Given passage:
No matter what your business is or what industry you’re in, tracking your cash flow and keeping on top of your finances is non-negotiable.

In the short-term rental industry, you have a couple of options to do this—either by investing in a PMS (property management system), or, by getting  very familiar with a Spreadsheet software. Spreadsheets are the most accessible means of tracking finances, however, if you’re unfamiliar with what to include and the formulas needed, the task can feel daunting. 

Despite this, it’s important not to put off tracking your finances, and we’re here to help you build out your very own spreadsheet. Complete with the essential areas, the formulas you need, and the metrics to track. 

Read on to discover how to expertly track your business finances and operations with an efficient, intuitive spreadsheet. We’ve even provided a template for you to download and get started with immediately. 

Main areas of a short-term rental spreadsheet

A well-structured spreadsheet is a cornerstone of efficient and informed decision-making in the short-term rental business. By meticulously tracking financial data, owners can gain valuable insights into their cash flow, financial health, and overall profitability.

Financial management

Regular financial tracking assists in understanding and improving the business’s cash flow and financial health. It involves:

Tracking income and expenses

  • Outlining various income streams such as rental fees, cleaning fees, and add-on services (upsells). Categorizing these streams helps in assessing revenue sources accurately.
  • Classifying expenses like maintenance/cleaning and staffing. This categorization aids in understanding expenditure patterns and optimizing costs.
  • Tracking billables such as maintenance and cleaning costs that should be billed to the homeowner. It ensures transparent financial transactions and proper reimbursement.

Simplifying Tax Preparation and Compliance:

  • Organizing and retrieving tax-related documents easily, facilitating smooth tax filing processes.

Records:
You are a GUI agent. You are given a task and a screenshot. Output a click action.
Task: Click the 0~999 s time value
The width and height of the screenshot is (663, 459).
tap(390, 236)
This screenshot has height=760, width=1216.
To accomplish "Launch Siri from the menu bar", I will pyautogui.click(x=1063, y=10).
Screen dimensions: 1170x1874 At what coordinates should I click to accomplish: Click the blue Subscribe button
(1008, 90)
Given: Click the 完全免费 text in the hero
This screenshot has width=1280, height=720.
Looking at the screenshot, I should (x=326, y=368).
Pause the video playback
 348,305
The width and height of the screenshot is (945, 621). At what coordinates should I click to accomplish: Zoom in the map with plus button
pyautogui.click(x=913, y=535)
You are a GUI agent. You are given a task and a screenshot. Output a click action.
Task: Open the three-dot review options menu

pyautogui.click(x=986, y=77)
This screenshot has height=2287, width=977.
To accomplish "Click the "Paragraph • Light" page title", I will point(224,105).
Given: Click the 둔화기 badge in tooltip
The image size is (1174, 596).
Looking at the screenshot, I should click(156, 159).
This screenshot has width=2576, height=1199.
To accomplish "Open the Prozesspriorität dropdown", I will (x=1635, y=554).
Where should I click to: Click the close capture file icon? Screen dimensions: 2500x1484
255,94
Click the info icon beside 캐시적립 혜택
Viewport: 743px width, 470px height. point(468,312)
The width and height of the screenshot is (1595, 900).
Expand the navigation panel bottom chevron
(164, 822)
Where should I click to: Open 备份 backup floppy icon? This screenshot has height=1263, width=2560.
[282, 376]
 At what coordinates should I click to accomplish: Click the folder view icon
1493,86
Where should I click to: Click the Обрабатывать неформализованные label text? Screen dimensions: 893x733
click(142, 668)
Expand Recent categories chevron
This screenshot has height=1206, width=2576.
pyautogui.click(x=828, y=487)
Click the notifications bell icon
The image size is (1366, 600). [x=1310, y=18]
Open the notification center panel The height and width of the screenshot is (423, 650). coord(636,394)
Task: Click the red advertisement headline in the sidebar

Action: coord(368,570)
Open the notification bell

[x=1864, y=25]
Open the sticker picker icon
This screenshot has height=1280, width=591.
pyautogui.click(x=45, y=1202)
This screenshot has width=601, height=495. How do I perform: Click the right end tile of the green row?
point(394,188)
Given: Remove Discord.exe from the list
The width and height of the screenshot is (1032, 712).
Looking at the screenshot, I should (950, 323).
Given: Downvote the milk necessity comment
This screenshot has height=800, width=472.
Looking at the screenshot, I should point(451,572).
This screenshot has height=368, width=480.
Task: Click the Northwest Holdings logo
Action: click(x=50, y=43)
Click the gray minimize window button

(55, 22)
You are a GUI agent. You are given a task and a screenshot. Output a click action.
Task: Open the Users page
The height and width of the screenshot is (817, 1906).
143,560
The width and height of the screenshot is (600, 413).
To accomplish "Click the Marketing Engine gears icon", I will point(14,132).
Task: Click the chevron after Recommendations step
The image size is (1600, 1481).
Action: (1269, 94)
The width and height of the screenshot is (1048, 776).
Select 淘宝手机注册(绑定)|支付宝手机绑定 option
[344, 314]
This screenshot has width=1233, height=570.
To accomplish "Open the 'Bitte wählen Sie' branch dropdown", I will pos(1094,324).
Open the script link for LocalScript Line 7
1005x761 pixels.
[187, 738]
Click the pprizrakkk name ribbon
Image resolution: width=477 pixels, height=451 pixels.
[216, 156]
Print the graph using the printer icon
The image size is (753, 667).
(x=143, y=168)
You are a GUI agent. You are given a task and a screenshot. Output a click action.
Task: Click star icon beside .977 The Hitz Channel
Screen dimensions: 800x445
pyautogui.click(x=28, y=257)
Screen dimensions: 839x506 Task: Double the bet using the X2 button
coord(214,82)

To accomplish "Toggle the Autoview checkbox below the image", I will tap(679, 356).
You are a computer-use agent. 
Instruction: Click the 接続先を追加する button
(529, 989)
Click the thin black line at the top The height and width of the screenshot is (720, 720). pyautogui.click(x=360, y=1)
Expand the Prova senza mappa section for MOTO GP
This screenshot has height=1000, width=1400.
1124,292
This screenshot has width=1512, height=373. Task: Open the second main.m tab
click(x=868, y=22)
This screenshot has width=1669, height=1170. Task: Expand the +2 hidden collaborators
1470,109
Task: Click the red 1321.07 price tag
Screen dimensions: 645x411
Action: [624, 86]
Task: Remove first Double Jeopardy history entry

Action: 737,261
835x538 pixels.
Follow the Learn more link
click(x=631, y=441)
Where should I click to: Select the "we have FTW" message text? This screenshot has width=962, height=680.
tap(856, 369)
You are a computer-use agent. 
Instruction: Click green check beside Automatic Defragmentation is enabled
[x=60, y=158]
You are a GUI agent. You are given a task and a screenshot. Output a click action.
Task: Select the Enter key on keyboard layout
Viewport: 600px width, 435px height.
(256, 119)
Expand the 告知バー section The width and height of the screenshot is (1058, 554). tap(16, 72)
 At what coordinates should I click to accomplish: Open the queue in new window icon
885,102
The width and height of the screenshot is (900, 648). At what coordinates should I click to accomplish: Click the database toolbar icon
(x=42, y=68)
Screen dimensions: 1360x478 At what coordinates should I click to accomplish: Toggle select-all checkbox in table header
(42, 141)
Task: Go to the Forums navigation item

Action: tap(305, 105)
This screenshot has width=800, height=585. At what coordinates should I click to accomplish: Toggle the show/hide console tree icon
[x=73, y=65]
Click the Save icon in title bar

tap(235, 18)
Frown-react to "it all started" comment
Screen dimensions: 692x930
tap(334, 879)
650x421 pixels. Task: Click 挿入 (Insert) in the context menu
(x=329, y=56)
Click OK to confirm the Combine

Exercise set:
1) From the listing above, give the lines between the one containing "The width and height of the screenshot is (600, 413)." and the one containing "(x=143, y=168)", inclusive, as a JSON list of strings with one string per line and blank lines left out.
2) Carry on the passage about tracking short-term rental finances with a spreadsheet from the point where it ends.

Answers by task:
1)
[
  "The width and height of the screenshot is (600, 413).",
  "To accomplish \"Click the Marketing Engine gears icon\", I will point(14,132).",
  "Task: Click the chevron after Recommendations step",
  "The image size is (1600, 1481).",
  "Action: (1269, 94)",
  "The width and height of the screenshot is (1048, 776).",
  "Select 淘宝手机注册(绑定)|支付宝手机绑定 option",
  "[344, 314]",
  "This screenshot has width=1233, height=570.",
  "To accomplish \"Open the 'Bitte wählen Sie' branch dropdown\", I will pos(1094,324).",
  "Open the script link for LocalScript Line 7",
  "1005x761 pixels.",
  "[187, 738]",
  "Click the pprizrakkk name ribbon",
  "Image resolution: width=477 pixels, height=451 pixels.",
  "[216, 156]",
  "Print the graph using the printer icon",
  "The image size is (753, 667).",
  "(x=143, y=168)"
]

2)
  • Recording deductible expenses correctly to maximize tax benefits. Accurate documentation ensures you claim all eligible deductions, reducing tax liabilities.
  • Monitoring adherence to local tax laws and regulations, helping to avoid penalties and legal issues.
  • Simplifying potential tax audits by providing comprehensive and organized financial records, demonstrating compliance with tax laws.

Creating profit and loss statements per property:

  • Defining revenue generated from rental fees, add-on services, etc., and subtracting expenses like maintenance, cleaning, and staffing costs to calculate net income.
  • Creating individual Profit and Loss (P&L) statements for each property to analyze profitability and identify areas for improvement.
  • Recommending regular evaluations to track financial trends and make informed management decisions. Monitoring P&L statements helps in understanding property performance over time and adjusting strategies accordingly.

Booking management

If you’ve invested in a PMS, you may already have streamlined your booking management. However, if you’re yet to do so, a structured spreadsheet can make a good replacement by tracking the following:

Managing reservations and cancellations:

Record reservation details, including guest information, booking dates, and payment status. Tracking cancellations alongside reservations allows for the analysis of patterns, such as peak cancellation periods or reasons for cancellations.

Understanding these patterns enables strategic decision-making, so you can adjust cancellation policies or implement measures to reduce cancellations during certain periods.

Tracking booking trends:

Track booking trends and gain insights into seasonal variations, popular booking periods, and occupancy patterns. This information helps property managers know when to offer promotional deals during low occupancy periods or adjust pricing to maximize revenue. 

While automated pricing tools can replace some functions of spreadsheet analysis, spreadsheets offer flexibility and customization in analyzing booking trends according to specific business needs.

Tracking occupancy rates

As a property manager, you can record and analyze occupancy rates over different time frames so you can demonstrate your property’s performance to prospective homeowners. 

Consistently high occupancy rates, documented in spreadsheets, can be a compelling marketing tool to attract more homeowners and expand inventory. By displaying strong occupancy rates, property managers build trust and credibility, ultimately leading to business growth.

Operations management

Task and staff management:

  • Manage daily tasks and scheduling for staff, such as cleaning and maintenance personnel. You can create detailed schedules outlining tasks for each day, assign responsibilities to specific staff members, and set deadlines. You can use the list to ensure that all necessary tasks are completed in a timely manner to maintain the property's cleanliness and functionality.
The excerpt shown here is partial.